Azerbaijani musicologist

Khurshid Hasan bey gizi Aghayeva (Xurşid Həsən bəy qızı Ağayeva; April 7, 1906, Baku – December 3, 1953, Baku) was the first Azerbaijani female musicologist, pianist, and Honored Art Worker of the Azerbaijan SSR (1943).

== Biography ==
Khurshid Aghayeva was born in 1906 in Baku, into the family of Hasan bey Aghayev, a prominent public, political, and state figure of Azerbaijan. Hasan bey was the first Deputy Speaker of the Parliament of the Azerbaijan Democratic Republic. Khurshid's mother, Khadija Aghayeva, was a teacher and began working at Russian Muslim School for Girls when it opened in 1901.

In 1919, Aghayeva continued her secondary education in Baku. She received her first music education at the Piano Department of the Azerbaijan Music Technicum (now the Azerbaijan National Conservatory Music College). In 1930, she was sent to study at the Moscow Institute for the Professional Development of Music Teachers. Khurshid Aghayeva graduated from the Azerbaijan State Conservatory in 1935. She taught music history at the Azerbaijan State Conservatory from 1940 until her death, serving as Vice-Rector for Scientific Affairs of the Conservatory from 1944 to 1946.

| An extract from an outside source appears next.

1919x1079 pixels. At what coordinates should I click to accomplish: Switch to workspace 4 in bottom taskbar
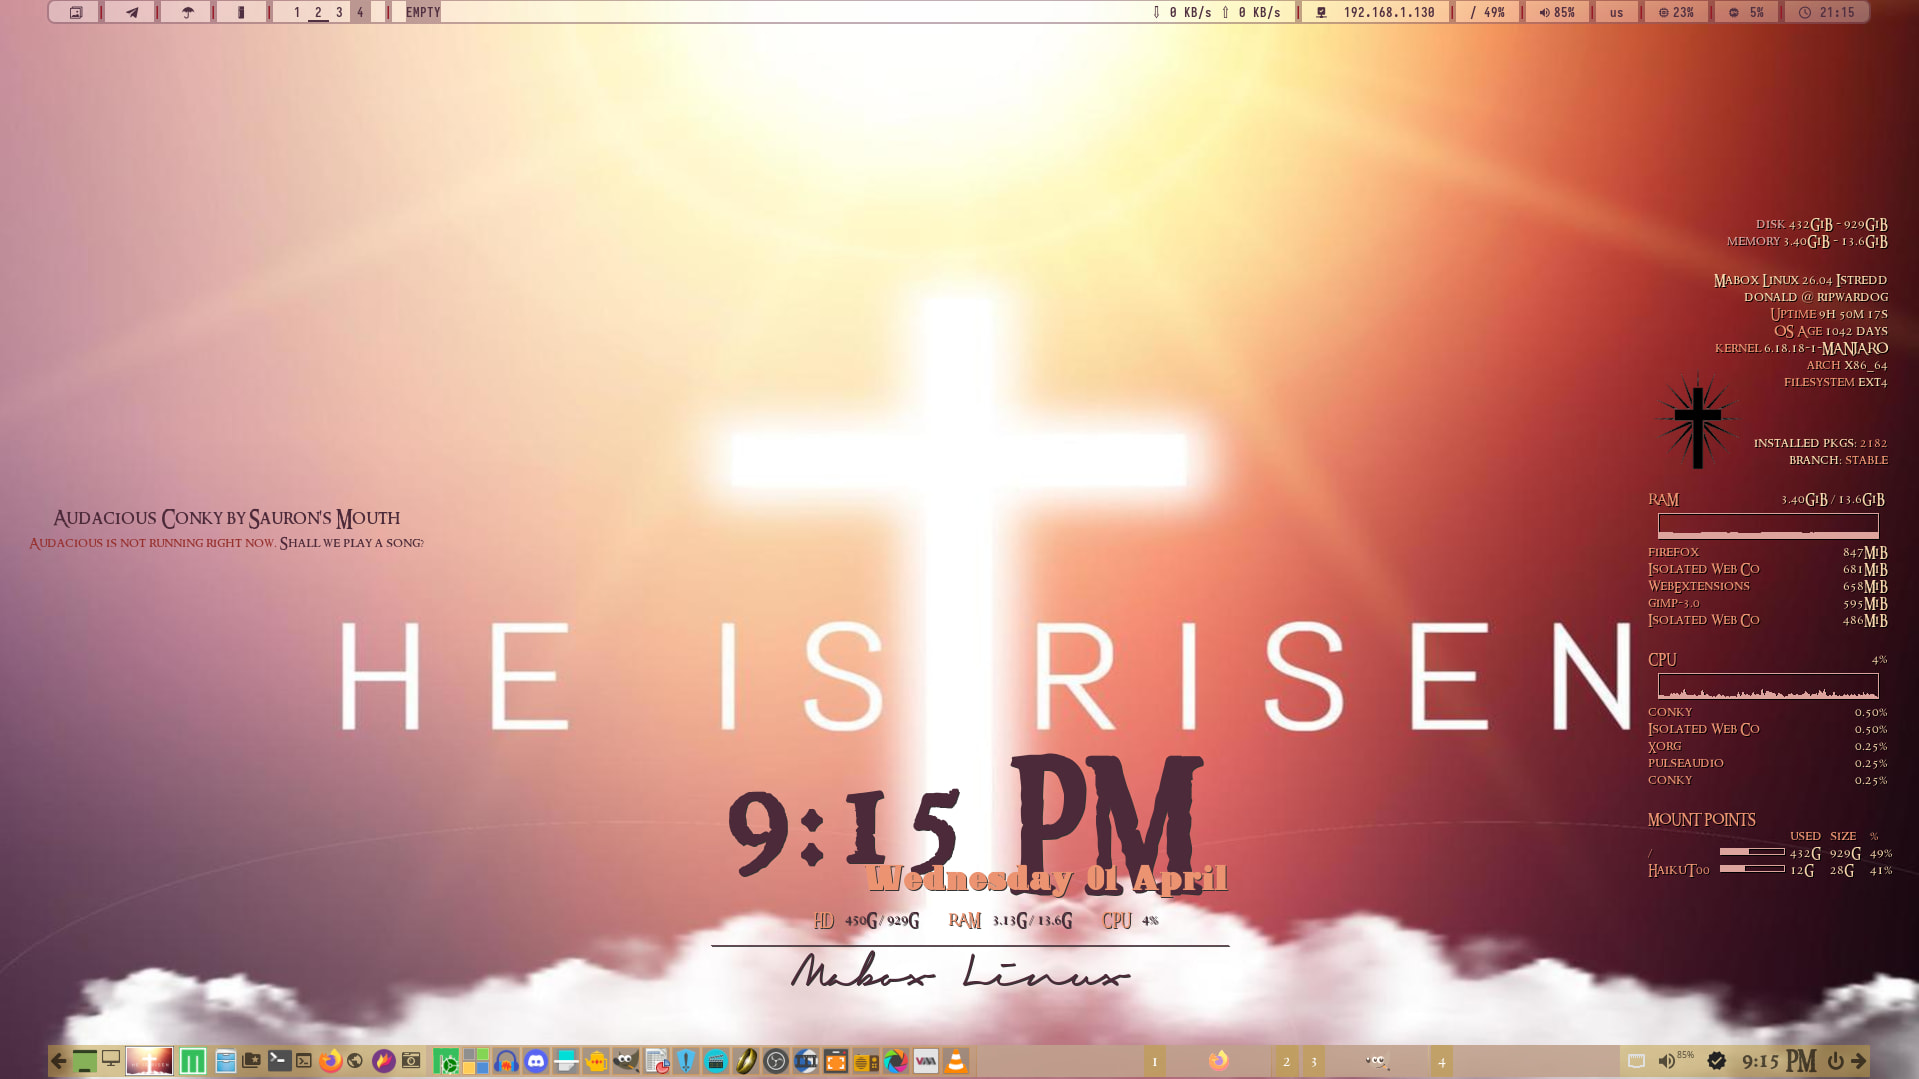pyautogui.click(x=1441, y=1061)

Khurshid Aghayeva is the author of the first monograph dedicated to Uzeyir Hajibeyli, which was posthumously published in 1955. She authored several articles on Azerbaijani music and a significant research work titled Sources of Musical Culture in 19th Century Azerbaijan, which, although unfinished due to her death, remains important. Aghayeva also translated textbooks on music theory and history from Russian into Azerbaijani.

== Personal life ==
Khurshid Aghayeva married Ahmad bey Pepinov, the first Minister of Labor of the Azerbaijan Democratic Republic. They had a daughter named Sevda Pepinova. During the Stalinist repressions, her husband was arrested. Since the families of those repressed were also persecuted during this period, Khurshid Aghayeva divorced him at his own request. She later married Bahadur Eyvazov, who had been a secretary in the People's Commissariat for Education under Ahmad bey and later became a prominent doctor. Her and Pepinov's daughter, Sevda Pepinova, stayed with her grandmother Khadija Aghayeva from that time. Bahadur Eyvazov, believing that she was the daughter of an "enemy of the people," did not want her to visit their home, and Khurshid never met her again. Sevda Pepinova married a prominent actor of Azerbaijan, People's Artist of Azerbaijan (1960), one of the founders of the Azerbaijan State Academic Theatre of Musical Comedy, Lutfi Abdullayev. Sevda named her daughter after her mother. Khurshid Aghayeva's granddaughter, Khurshid Abdullayeva is currently a professor at the Baku Academy of Music, the director of the Azerbaijan State Choir Capella, and an Honored Artist of the Republic of Azerbaijan.